■ Prompt:
Among the entries below, find the lines that hold the word "level" and report them.

■ Records to use:

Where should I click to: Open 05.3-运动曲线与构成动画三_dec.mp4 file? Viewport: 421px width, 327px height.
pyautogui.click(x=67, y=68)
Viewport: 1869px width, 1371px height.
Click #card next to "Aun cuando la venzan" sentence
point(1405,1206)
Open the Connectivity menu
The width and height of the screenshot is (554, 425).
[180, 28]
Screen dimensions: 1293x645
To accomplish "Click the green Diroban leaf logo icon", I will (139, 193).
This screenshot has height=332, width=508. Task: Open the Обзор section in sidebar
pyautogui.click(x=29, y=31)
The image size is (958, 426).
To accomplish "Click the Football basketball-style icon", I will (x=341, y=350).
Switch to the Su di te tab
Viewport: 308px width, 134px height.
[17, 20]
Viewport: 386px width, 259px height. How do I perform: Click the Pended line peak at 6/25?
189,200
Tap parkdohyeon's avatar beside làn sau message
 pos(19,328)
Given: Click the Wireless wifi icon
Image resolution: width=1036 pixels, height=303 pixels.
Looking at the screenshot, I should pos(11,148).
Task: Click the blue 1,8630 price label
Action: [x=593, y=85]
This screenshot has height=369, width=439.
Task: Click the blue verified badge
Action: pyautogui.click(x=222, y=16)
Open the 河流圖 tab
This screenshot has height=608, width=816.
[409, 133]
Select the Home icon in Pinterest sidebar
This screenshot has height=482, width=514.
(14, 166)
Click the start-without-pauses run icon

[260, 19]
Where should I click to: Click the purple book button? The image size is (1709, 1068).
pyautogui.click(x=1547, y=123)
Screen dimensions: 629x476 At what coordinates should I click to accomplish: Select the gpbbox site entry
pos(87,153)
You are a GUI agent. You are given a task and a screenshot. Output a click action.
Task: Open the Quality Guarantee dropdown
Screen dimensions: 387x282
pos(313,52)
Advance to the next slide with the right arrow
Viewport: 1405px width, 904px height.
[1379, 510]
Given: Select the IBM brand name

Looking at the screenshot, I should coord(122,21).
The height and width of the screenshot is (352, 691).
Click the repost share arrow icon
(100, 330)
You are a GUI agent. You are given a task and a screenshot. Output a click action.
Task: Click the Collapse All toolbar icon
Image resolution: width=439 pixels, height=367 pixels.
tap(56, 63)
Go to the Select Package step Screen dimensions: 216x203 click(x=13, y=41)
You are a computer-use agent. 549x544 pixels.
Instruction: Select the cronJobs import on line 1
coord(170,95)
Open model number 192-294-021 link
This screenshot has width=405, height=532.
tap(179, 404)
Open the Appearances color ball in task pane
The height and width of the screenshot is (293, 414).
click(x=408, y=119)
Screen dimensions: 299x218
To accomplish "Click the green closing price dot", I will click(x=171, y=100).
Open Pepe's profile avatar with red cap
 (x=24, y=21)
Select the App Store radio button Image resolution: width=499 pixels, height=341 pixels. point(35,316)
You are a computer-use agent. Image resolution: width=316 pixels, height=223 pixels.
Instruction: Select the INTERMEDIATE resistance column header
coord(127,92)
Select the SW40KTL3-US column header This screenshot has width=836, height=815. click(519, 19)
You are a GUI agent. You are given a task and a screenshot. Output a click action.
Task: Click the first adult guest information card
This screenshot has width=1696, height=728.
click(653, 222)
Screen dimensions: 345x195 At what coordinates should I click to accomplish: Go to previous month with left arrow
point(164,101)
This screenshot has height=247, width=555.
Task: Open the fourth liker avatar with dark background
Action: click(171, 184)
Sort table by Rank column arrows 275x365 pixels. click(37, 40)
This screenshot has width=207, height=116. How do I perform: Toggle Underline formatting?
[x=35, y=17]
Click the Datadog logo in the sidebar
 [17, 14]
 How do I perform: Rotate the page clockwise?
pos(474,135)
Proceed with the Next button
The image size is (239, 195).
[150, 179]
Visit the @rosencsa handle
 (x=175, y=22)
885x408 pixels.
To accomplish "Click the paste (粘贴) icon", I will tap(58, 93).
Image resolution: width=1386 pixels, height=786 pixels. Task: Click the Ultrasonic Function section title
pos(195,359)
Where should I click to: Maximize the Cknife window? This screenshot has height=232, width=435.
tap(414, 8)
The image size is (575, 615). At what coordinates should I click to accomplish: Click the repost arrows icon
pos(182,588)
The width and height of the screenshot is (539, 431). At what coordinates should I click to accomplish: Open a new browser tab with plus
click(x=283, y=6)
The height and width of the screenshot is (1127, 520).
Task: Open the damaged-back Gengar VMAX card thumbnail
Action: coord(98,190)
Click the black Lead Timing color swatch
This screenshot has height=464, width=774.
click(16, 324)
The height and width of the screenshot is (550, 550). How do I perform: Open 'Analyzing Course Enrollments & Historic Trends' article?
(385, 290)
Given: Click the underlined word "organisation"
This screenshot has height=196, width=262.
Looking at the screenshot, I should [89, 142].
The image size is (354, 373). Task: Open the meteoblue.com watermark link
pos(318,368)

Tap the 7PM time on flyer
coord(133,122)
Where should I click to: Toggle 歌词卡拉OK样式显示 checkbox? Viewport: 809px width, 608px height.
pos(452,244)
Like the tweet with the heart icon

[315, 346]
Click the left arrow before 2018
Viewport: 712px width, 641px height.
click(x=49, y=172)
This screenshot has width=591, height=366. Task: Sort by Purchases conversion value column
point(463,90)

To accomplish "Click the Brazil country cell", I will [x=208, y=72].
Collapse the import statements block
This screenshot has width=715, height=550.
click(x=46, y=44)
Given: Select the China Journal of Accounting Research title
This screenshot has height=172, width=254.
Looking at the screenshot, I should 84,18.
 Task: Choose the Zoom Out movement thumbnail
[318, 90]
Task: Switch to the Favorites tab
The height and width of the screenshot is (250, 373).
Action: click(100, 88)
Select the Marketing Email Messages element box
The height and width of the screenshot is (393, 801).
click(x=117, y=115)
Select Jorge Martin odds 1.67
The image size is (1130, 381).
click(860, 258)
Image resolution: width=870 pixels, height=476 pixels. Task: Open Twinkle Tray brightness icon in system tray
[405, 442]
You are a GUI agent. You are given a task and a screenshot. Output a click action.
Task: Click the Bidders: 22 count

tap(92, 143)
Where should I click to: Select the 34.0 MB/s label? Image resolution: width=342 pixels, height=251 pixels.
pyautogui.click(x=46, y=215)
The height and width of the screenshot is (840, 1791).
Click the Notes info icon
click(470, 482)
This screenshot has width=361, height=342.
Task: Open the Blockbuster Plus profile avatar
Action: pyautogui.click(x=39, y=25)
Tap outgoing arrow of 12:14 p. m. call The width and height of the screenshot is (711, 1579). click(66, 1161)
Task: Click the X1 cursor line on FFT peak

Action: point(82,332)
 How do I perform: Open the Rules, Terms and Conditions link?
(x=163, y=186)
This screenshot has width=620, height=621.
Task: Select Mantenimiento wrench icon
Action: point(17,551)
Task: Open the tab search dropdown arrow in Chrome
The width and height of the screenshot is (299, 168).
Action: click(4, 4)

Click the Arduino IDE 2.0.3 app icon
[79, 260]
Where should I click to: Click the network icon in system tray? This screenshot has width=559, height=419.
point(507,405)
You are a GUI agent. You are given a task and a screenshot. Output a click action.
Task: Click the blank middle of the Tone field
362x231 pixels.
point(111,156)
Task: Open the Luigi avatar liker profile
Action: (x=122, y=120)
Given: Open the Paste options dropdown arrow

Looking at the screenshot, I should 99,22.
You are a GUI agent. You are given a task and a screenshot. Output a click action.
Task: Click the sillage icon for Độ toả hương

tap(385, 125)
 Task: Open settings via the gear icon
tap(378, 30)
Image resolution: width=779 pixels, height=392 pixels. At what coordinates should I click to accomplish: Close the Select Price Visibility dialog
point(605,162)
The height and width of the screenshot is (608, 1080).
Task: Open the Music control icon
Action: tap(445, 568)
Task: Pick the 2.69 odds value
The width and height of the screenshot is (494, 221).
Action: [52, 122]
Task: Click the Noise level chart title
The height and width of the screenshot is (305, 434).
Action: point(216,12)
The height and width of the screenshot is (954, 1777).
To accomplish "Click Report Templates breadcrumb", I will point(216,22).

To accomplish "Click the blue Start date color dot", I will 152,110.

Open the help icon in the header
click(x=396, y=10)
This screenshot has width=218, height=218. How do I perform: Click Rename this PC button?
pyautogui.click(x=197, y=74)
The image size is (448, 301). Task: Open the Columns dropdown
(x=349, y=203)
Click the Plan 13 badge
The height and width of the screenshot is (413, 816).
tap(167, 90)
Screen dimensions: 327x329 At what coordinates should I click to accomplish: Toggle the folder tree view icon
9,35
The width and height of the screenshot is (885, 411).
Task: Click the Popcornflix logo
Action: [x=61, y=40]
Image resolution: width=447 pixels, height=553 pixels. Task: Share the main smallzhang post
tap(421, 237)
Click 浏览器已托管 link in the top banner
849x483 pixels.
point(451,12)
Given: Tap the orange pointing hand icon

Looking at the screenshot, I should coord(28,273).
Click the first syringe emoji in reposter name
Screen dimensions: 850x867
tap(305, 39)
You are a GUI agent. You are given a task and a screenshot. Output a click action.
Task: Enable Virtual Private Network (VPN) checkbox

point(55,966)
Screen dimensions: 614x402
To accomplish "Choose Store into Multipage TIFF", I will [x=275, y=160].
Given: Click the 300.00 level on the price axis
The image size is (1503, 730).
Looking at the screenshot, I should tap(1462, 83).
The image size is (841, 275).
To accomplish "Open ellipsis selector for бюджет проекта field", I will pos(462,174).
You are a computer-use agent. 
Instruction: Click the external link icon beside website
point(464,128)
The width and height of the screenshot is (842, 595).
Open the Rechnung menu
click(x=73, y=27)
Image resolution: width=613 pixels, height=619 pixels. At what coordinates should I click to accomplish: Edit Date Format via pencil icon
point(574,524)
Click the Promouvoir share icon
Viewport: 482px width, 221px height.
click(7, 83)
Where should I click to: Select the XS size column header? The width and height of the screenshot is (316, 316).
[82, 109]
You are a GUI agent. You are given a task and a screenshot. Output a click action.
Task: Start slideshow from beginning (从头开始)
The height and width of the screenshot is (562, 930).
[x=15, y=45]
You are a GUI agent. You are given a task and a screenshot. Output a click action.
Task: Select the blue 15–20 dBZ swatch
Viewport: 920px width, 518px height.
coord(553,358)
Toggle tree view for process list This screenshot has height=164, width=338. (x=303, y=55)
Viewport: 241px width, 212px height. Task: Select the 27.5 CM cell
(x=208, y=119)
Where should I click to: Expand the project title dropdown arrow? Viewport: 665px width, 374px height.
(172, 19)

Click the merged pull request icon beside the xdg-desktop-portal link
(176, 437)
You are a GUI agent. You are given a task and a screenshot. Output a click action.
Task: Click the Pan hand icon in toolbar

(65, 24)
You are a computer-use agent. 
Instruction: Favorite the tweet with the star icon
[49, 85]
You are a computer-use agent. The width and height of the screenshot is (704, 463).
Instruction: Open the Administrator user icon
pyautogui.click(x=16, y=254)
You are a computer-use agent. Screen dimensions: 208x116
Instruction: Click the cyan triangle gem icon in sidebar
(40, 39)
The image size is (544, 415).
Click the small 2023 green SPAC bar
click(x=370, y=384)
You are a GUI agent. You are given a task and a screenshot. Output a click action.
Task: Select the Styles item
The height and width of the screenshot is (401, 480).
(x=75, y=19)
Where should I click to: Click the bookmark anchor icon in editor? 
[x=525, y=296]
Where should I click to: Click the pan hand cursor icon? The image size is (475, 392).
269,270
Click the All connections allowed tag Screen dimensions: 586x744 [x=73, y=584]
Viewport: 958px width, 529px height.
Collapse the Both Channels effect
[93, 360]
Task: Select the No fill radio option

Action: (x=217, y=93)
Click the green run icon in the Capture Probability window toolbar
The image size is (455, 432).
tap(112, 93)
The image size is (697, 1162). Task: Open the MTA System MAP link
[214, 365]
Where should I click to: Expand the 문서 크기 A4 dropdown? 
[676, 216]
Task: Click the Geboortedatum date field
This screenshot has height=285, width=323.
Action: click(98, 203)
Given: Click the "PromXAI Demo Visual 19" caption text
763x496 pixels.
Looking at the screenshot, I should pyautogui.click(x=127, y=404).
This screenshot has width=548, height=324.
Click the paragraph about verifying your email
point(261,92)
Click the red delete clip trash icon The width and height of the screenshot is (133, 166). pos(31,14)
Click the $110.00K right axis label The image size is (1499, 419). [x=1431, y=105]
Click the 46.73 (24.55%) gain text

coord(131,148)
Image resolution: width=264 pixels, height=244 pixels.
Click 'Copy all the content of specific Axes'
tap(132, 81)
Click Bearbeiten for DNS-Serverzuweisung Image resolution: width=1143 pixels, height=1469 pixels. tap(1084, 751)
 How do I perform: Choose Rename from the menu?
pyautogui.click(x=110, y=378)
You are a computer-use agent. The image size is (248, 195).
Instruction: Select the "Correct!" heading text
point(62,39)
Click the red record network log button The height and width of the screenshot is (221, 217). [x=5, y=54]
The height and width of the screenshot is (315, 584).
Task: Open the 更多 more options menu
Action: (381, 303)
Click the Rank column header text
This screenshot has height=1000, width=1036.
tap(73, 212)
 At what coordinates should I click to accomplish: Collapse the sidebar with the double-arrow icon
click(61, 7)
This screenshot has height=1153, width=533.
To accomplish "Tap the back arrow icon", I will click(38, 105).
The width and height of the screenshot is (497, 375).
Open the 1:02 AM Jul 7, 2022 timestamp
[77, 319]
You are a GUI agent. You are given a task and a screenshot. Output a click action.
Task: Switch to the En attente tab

■ Result for this exercise:
Task: Click the Noise level chart title
Given: Click the 300.00 level on the price axis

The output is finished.